Still, she had some reservations about his readiness for the rigors of rehab.

“I know how intense he is,” Lahuta said. “And I was concerned with whether his body would hold up to the demands he would put on it. He’s the most determined person I’ve ever been around.”

As it turned out, Chambless was deemed too weak to transfer to MRC right away. So he spent 70 days recouping at KPC Promise, a long-term acute care facility in Vicksburg.

It was there that Chambless first checked his phone after six weeks of being incommunicado. And it began dinging like a winning slot machine. “It sounded liked I’d won a jackpot from all the texts I got,” he said. “It took me two days to answer all of them.”

He certainly needed the support. By the time he arrived at MRC on Nov. 1, he’d lost 70 pounds, couldn’t walk and was “as weak as pond water.”

“But he had the drive and motivation to get better, and that’s always half of the battle,” said MRC occupational therapist Anna Leigh Hanna.

Like many COVID patients, Chambless had to get back to the basics. “He had to learn to get out of bed and stand and transfer to a wheelchair,” said MRC physical therapist Kathleen Dobbs.
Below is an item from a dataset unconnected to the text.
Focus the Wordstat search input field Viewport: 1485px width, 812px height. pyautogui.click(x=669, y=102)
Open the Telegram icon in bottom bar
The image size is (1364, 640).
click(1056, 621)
Such activities were affected by his weakened muscles and low cardiovascular endurance. “I had been strong as a bull all my life and here I am doing 2.5 pound weights and struggling,” Chambless said.

Chambliss also can’t lift the front of his feet due to damage to the nerve that stimulates the foot muscles. Known as foot drop, the condition can be caused by virus-related neurological injuries or prolonged immobility while in critical care. His case is further complicated by ankle contractures and calf tightness. “His muscles weren’t activating and his range of motion was significantly limited,” Dobbs said.

Nevertheless, when he exited inpatient rehab on Nov. 24.—just in time to be home for Thanksgiving—Chambless felt he’d made “leaps and bounds.”

“MRC really hammered everything good,” he said. “Kathleen and Anna Leigh worked my butt off. And they worked what needed to be worked. I’ve had great nurses, doctors and therapists who have helped me through this.”

Today, Chambless is continuing his comeback at Methodist Outpatient Therapy in Flowood. He’s hoping to walk again without the aid of what he jokingly calls “my Forrest Gump shoes.”

The shoes attach to a pair of braces custom-built by Methodist Rehab certified orthotist Willie Spann. Their support means Chambless can move about without a wheelchair. “I can put my shoes on and get my walker and go to town,” he said.

Chambless is now focused on the abilities he’ll need to stay active. To improve his strength and endurance, he does weight training and walking exercises with physical therapy assistant Wes Myers.

To address the foot drop, he also does sessions on the ReBuilder. Physical therapist Amy Burge said the electrical stimulation device helps with nerve regeneration. For home use, he also has a DynaSplint System, which is a gentle stretching device that helps increase joint range of motion.

At home, Chambless relies on the help of his family. His brother lives with him and his sister, Lee Ann Boykin, resides next door. And he’s grateful for their assistance.

Chambless hopes his experience with COVID is a cautionary tale for others. Since he’d never had a flu vaccine and managed to dodge the flu, he felt he didn’t need a COVID vaccine.

Now, forgoing the shot is his biggest regret. “If I could go back to the first time they said they had the vaccine, I’d be lined up to get it,” he said.